We Won’t All Survive also shares DNA with adult thrillers like Riley Sager’s The Last Time I Lied in its examination of how past trauma influences present danger. However, Marshall’s young adult perspective brings a fresh urgency to these themes, particularly in her exploration of how society fails to protect young people while simultaneously exploiting their suffering.
The Verdict: A Worthy Addition to Marshall’s Canon
We Won’t All Survive succeeds as both thriller and character study, offering readers the page-turning tension they expect while delivering emotional depth that lingers beyond the final page. Marshall’s examination of trauma, community, and survival feels both timely and timeless, particularly in its rejection of the “strong individual” myth in favor of collective resilience.
While the novel doesn’t quite reach the heights of Marshall’s I Am Still Alive, it represents a mature evolution in her storytelling, tackling darker themes with greater sophistication. The book’s central message—that survival is not a solo sport—resonates particularly strongly in our current cultural moment.
For readers seeking a thriller that respects both their intelligence and their emotions, We Won’t All Survive delivers on its promise. Marshall has crafted a story that entertains while examining serious themes, never exploiting trauma for cheap thrills while still delivering genuine suspense.

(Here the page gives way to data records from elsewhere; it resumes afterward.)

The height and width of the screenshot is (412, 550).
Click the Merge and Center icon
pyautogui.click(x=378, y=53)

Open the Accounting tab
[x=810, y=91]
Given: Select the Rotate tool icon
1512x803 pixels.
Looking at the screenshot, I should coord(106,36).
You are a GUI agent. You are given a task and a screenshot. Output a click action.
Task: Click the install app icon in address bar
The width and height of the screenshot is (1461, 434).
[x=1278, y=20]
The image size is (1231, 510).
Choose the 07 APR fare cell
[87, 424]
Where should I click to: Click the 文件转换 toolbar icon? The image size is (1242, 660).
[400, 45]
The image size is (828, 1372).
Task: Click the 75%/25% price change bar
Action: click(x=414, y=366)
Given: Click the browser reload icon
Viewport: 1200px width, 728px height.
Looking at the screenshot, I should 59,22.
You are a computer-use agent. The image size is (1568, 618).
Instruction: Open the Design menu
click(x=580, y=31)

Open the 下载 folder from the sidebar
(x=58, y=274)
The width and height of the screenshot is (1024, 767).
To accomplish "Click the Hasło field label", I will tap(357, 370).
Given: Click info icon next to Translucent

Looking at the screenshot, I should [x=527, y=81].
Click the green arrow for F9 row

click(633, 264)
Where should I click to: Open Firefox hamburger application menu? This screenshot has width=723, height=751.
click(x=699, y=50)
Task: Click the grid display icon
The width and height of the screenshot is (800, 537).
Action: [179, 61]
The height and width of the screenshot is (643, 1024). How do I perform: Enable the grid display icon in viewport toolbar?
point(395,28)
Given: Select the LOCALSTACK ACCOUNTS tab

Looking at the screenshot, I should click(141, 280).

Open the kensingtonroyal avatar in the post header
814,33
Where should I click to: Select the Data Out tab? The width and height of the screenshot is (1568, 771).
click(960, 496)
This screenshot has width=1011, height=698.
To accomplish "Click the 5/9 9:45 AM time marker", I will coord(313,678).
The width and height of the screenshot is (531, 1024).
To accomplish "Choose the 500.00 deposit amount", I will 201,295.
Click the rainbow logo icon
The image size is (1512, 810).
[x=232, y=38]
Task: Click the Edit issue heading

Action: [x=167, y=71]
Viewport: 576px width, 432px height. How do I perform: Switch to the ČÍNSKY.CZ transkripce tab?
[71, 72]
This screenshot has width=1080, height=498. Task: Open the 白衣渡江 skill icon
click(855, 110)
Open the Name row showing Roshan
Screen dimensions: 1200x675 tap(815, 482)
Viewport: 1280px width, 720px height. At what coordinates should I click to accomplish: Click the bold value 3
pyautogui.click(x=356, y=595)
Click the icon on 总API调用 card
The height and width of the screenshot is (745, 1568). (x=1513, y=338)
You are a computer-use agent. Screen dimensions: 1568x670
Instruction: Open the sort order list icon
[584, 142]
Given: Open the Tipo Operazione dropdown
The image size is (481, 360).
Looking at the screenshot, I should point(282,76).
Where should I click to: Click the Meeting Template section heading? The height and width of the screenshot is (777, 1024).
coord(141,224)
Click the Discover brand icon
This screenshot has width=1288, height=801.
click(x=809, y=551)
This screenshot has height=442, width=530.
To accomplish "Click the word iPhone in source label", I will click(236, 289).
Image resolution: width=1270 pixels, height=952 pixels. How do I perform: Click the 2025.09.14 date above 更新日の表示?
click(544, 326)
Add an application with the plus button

For Readers Who Enjoyed This Book
Similar Recent Releases:
- The Companion by Katie Alender – Another isolation thriller with psychological depth
- What Lies in the Woods by Kate Alice Marshall – Marshall’s own adult debut exploring childhood trauma
- The Counselors by Jessica Goodman – Teen thriller examining privilege and survival
- House of Hollow by Krystal Sutherland – Dark YA with supernatural elements and sister dynamics
- The Project by Courtney Summers – Psychological thriller about cults and family bonds
Classic Influences to Explore:
- Lord of the Flies by William Golding – The original survival story exploring human nature
- And Then There Were None by Agatha Christie – The template for isolated group mysteries
We Won’t All Survive reminds us that the best thrillers don’t just ask “who will live?” but “what does it mean to truly survive?” Marshall’s answer—that survival means choosing community over competition, healing over heroism—feels both hard-won and hopeful.